WHAT NEEDS TO BE DONE =
Starting at the line that contains "The height and", copy every line to the end of the material below exactly, and omit the pictures.

INFORMATION GIVEN =
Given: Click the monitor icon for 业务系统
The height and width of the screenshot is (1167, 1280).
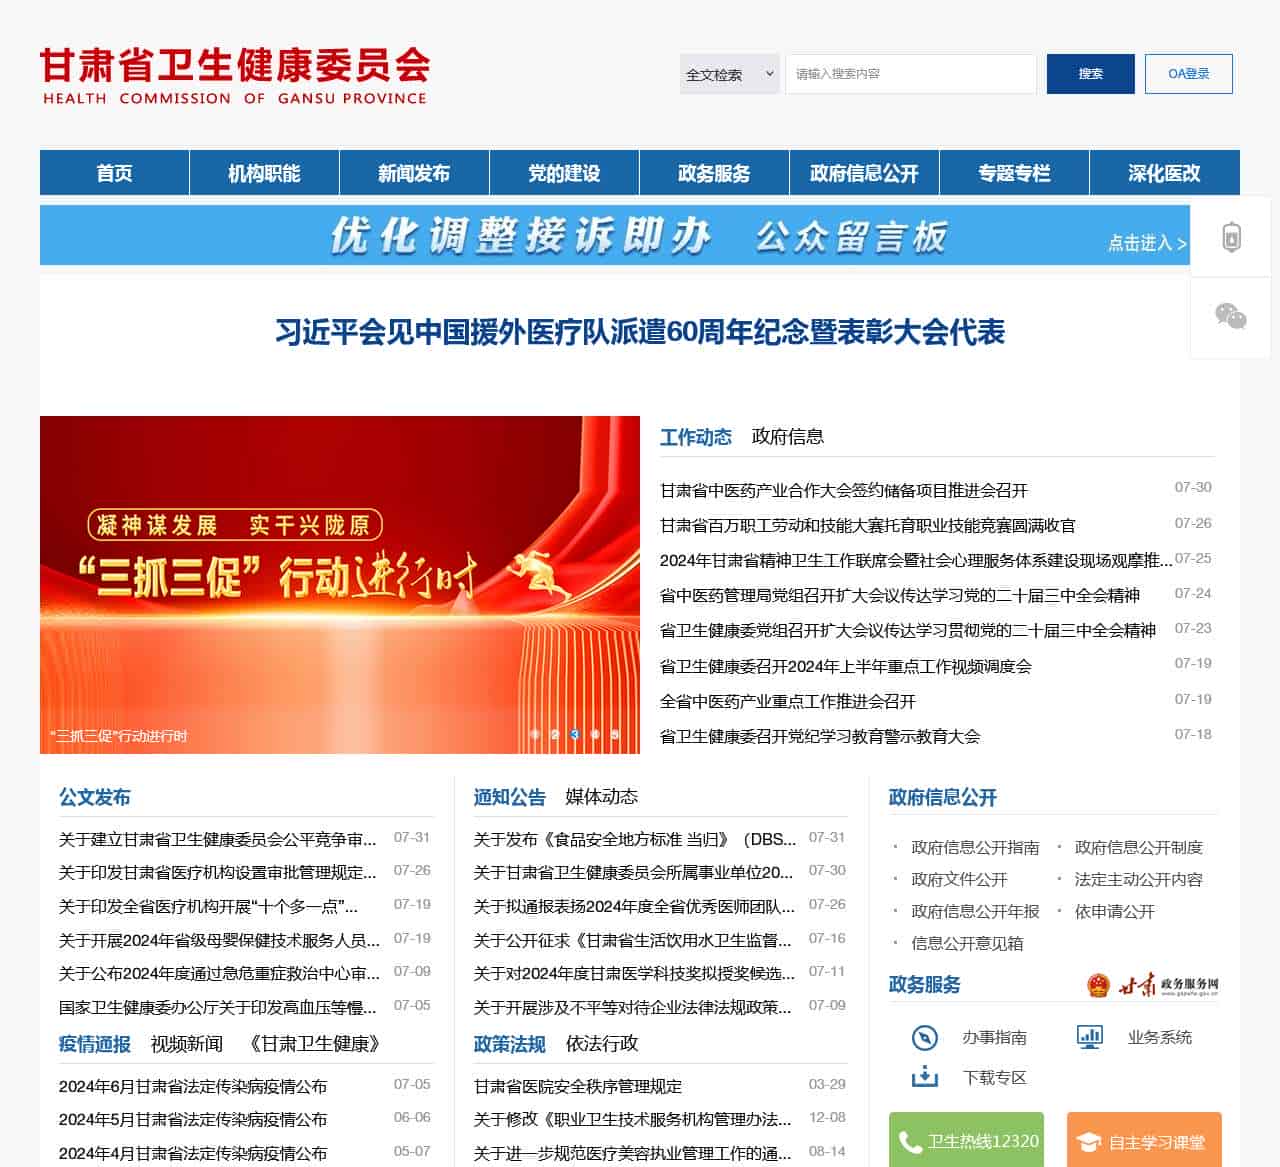Looking at the screenshot, I should [1089, 1037].
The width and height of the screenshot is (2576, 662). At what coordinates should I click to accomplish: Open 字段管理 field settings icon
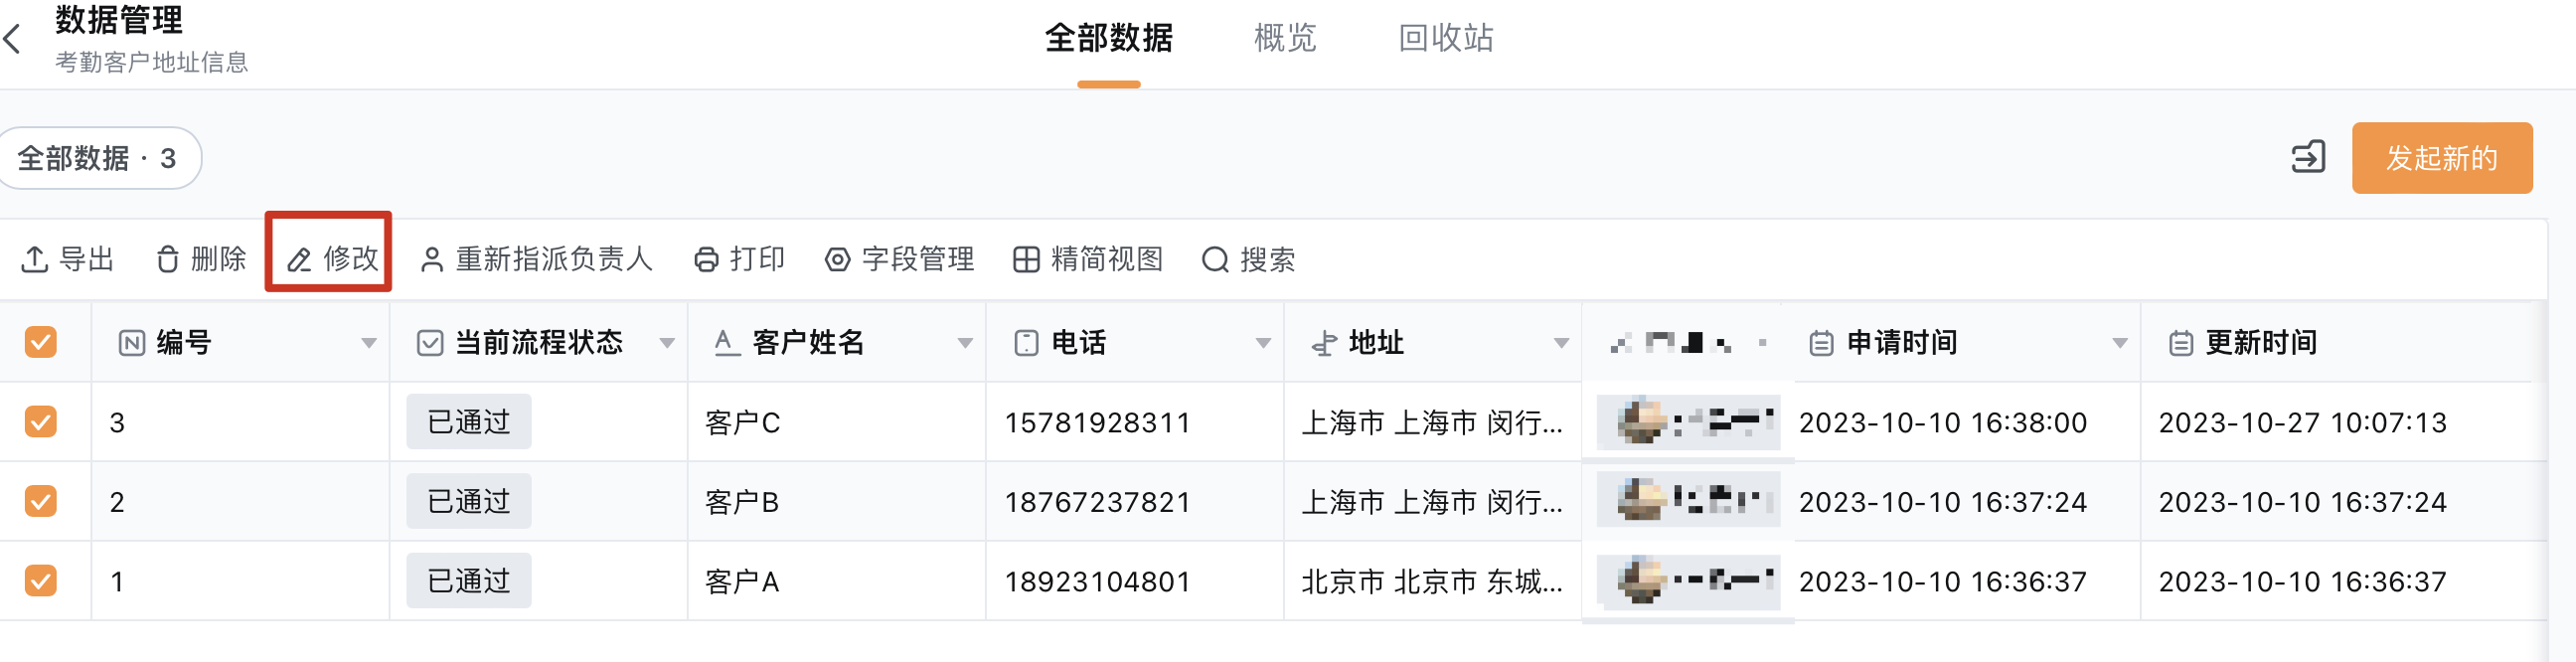838,260
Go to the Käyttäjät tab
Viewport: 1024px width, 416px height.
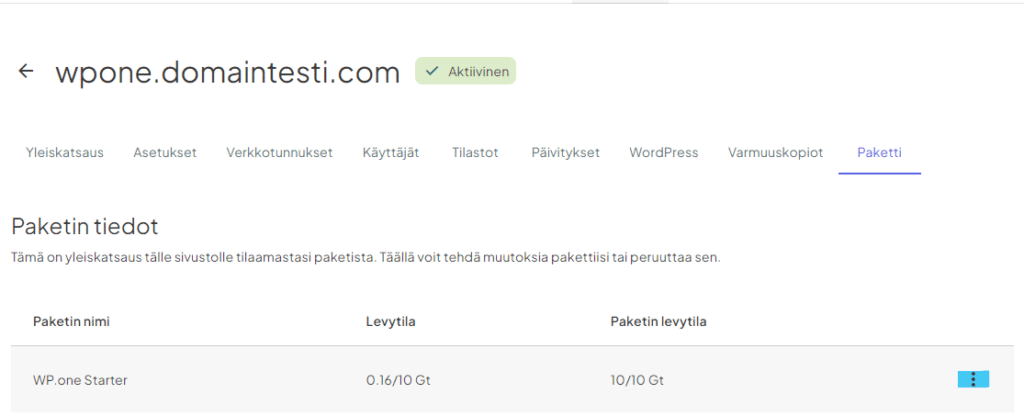click(x=391, y=153)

OUTPUT =
The height and width of the screenshot is (1167, 1280).
Looking at the screenshot, I should [1089, 1037].
The width and height of the screenshot is (2576, 662). At what coordinates should I click to accomplish: Open 字段管理 field settings icon
838,260
Go to the Käyttäjät tab
Viewport: 1024px width, 416px height.
click(x=391, y=153)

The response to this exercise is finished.